LURK-Werewolf three-stage pipeline: predicate generation, deterministic natural language generation, and controlled rewriting

Three-stage pipeline. Each turn begins as a predicate, then becomes fixed natural language. A final rewrite step can change phrasing while keeping the underlying content the same.

Predicate inventory used in the seven-player experiments

Predicate inventory. Public speech, sheriff control, night actions, and system results are all mapped into a fixed predicate set before they are turned into text.

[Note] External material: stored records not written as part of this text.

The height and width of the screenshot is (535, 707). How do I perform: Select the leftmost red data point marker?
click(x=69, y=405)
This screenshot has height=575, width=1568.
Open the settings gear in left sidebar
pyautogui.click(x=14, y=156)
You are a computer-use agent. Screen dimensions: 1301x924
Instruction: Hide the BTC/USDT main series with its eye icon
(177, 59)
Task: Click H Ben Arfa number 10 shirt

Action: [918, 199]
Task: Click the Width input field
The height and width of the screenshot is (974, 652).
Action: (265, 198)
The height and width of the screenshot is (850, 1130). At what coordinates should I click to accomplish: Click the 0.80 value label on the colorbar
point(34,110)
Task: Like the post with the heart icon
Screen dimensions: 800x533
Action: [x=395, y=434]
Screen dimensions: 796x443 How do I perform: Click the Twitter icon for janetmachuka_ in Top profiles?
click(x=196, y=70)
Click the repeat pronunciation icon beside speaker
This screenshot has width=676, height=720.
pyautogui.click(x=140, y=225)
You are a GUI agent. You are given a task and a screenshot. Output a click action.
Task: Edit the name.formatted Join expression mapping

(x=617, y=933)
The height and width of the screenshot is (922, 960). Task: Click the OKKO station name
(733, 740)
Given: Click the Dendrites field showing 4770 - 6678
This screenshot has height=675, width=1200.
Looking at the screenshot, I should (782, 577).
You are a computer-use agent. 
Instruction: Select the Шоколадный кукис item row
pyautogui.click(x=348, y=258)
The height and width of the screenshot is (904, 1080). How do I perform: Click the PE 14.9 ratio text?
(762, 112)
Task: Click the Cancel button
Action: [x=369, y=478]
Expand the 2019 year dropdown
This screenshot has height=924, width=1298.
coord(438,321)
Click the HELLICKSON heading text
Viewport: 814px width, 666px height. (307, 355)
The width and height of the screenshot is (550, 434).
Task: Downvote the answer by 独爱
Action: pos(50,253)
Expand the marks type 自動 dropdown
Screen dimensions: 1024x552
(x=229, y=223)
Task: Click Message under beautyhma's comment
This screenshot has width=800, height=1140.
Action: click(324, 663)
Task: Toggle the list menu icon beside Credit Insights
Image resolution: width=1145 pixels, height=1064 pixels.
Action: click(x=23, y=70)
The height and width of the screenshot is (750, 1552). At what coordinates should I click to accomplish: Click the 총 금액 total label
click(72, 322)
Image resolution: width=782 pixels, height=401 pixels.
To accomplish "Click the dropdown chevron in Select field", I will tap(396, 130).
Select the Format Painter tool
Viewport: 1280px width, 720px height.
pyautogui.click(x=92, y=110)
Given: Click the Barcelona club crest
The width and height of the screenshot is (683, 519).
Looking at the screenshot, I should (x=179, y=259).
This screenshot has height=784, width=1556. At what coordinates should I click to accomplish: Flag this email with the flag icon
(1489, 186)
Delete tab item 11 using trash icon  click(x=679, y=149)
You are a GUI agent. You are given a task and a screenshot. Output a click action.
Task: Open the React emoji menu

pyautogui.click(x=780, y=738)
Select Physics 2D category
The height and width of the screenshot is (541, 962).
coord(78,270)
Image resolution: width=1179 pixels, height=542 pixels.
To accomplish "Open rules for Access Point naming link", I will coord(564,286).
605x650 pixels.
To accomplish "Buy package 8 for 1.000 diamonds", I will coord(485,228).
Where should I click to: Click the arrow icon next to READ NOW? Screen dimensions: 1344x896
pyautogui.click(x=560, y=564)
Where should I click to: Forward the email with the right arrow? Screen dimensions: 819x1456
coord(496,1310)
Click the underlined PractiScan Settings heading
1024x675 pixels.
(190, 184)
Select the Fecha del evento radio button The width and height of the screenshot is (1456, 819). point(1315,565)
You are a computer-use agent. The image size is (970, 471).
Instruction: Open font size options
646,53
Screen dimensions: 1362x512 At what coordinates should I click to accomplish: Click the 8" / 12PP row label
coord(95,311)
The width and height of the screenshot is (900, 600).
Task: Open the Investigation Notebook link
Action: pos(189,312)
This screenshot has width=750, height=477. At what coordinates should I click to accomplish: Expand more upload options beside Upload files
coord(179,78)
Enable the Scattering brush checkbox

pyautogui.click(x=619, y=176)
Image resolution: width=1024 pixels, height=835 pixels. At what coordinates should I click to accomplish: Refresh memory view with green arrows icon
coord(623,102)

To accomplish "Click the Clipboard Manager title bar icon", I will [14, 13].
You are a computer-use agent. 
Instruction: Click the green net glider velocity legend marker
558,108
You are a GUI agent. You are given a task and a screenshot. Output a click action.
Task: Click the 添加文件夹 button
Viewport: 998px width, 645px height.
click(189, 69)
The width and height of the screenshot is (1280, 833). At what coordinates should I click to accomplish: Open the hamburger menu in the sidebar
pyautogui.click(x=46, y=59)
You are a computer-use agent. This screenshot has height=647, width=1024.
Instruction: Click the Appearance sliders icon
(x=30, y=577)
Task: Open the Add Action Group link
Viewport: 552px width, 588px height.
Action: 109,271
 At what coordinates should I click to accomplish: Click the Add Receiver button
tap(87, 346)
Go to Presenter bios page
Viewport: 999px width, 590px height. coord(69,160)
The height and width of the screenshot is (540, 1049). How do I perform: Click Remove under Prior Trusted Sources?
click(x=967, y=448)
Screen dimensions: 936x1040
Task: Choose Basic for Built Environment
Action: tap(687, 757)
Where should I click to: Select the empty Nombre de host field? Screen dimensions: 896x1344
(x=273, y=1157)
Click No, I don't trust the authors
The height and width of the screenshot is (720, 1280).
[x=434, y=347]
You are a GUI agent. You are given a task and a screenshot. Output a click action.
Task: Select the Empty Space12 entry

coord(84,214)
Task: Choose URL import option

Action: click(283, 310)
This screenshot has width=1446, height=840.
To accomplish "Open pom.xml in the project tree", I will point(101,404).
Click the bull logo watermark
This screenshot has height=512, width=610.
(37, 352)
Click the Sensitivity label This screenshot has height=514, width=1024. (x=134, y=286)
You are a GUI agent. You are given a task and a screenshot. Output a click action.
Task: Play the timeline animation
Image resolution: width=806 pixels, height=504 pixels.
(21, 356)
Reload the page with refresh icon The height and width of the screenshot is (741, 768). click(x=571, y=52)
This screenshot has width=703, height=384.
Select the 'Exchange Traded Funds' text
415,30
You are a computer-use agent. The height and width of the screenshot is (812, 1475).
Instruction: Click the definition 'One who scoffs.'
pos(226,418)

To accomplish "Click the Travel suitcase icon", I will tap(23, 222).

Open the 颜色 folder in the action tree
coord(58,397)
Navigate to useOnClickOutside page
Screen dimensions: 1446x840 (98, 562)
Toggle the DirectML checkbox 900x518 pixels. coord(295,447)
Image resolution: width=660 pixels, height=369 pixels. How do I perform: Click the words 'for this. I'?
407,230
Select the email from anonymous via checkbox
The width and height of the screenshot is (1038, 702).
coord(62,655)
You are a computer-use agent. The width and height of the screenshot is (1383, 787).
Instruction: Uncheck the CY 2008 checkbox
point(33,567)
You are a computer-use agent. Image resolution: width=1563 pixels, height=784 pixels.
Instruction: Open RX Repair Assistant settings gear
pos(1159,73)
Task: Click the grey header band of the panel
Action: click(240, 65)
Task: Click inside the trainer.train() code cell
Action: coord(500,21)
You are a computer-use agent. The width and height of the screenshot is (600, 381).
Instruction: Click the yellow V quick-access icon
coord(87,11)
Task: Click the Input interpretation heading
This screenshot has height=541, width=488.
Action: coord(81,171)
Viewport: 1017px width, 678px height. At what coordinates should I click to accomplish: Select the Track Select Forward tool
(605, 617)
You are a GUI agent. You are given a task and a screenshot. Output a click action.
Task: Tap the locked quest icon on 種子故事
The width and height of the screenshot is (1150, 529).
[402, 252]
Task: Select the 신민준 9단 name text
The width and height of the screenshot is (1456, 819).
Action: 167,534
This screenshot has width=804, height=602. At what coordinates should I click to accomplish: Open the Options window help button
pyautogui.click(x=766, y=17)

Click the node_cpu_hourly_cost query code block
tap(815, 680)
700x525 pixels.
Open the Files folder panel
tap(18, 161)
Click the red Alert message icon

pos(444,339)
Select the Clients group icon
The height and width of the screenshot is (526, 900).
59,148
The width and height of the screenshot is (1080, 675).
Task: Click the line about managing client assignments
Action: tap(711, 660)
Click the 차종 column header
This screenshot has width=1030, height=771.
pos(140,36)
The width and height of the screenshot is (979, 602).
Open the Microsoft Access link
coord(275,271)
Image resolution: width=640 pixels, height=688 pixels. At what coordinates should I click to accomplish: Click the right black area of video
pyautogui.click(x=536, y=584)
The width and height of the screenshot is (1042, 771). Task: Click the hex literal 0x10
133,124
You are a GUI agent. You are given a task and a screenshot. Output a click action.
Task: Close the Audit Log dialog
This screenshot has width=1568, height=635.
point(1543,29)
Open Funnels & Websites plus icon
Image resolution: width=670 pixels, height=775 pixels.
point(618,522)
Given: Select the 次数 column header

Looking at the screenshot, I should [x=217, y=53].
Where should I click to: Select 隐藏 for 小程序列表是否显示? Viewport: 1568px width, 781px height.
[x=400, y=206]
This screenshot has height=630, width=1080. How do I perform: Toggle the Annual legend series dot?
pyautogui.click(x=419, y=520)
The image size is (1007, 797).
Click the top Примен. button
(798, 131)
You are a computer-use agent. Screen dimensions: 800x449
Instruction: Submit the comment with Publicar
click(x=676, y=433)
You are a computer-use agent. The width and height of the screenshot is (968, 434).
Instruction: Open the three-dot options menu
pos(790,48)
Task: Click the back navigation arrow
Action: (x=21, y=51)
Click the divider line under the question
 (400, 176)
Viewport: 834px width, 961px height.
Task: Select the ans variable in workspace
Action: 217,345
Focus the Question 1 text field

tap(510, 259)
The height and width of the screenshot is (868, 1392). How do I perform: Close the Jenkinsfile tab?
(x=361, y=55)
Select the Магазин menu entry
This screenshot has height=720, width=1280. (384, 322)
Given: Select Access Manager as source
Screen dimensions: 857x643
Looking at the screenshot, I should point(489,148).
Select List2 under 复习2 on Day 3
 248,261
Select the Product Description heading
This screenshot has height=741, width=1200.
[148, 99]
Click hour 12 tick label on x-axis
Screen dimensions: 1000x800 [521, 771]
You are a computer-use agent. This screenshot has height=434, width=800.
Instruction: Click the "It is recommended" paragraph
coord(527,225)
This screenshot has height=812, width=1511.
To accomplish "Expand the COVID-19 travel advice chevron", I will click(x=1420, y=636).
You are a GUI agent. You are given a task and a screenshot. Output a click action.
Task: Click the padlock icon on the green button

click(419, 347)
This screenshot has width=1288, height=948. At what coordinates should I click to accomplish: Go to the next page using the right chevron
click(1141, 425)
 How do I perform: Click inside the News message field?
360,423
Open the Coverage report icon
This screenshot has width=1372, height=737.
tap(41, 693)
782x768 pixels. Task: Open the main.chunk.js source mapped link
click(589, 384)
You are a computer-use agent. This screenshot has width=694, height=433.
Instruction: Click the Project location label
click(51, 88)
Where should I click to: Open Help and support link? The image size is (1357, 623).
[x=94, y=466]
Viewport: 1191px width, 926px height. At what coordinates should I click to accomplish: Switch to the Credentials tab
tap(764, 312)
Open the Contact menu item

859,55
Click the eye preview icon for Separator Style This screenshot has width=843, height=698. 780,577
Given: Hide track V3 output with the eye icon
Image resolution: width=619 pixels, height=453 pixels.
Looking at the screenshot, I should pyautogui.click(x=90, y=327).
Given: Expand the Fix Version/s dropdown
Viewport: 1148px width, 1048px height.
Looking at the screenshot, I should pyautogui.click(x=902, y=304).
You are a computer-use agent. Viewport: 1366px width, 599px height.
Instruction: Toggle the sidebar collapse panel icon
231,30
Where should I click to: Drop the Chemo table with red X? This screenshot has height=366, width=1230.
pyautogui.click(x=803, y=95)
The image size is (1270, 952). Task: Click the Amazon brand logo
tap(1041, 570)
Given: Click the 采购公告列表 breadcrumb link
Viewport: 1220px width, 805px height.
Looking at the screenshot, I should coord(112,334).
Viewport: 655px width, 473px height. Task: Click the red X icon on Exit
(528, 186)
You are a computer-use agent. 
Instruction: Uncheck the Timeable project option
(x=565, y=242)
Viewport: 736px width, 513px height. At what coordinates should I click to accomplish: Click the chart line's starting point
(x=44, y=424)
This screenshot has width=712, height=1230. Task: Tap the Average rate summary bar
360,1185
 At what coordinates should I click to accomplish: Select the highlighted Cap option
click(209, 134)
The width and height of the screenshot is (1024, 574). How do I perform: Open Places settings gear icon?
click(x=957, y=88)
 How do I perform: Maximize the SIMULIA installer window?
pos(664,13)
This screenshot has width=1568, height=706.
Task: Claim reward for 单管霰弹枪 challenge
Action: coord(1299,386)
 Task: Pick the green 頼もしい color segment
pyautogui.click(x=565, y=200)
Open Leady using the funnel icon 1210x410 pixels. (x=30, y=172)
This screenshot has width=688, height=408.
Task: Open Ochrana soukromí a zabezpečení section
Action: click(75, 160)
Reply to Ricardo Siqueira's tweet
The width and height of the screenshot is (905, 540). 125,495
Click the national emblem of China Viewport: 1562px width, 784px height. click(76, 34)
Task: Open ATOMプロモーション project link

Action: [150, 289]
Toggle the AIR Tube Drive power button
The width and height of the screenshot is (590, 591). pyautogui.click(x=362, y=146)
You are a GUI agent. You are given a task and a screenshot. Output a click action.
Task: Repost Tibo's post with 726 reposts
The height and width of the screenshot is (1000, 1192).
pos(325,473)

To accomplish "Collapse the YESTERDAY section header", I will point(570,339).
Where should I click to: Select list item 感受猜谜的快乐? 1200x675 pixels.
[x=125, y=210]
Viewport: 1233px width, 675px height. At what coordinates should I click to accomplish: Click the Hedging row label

This setup makes it possible to compare predicate-only play, plain natural language, and controlled rewrites within the same game state.

Analysis

Bar chart showing predicate-only vs natural language decision change rates for skill, vote, and reliability in 7-player Werewolf

Natural language changes behavior. In 7-player games, switching from predicates to text changed 52.6% of later decisions, with the largest shift in reliability judgments.

Line chart showing predicate-to-natural-language effects across 7 to 12 player game sizes

The effect scales. The gap stays visible from 7 to 12 players instead of disappearing outside the standard 7-player setup.

Bar chart of formality effects showing near-zero changes across skill, vote, and reliability

Not every style shift matters equally. Formal versus casual phrasing produced visible wording differences, but not a stable behavioral effect.

Overall, the paper shows that natural language is a real source of variance in multi-agent LLM behavior. The biggest shift appears when agents move from structured predicates to text, while formality alone is not enough to explain it.

Citation

@inproceedings{liu2026lurk,
  title     = {LURK Werewolf: Evaluating Linguistic Bias in Large Language Models},
  author    = {Liu, Lisa and Zou, Runqi and Kuang, Shuxuan and Li, Yuchen and Merino, Tim and Togelius, Julian},
  booktitle = {Proceedings of the IEEE Conference on Games (CoG)},
  year      = {2026},
  note      = {To appear}
}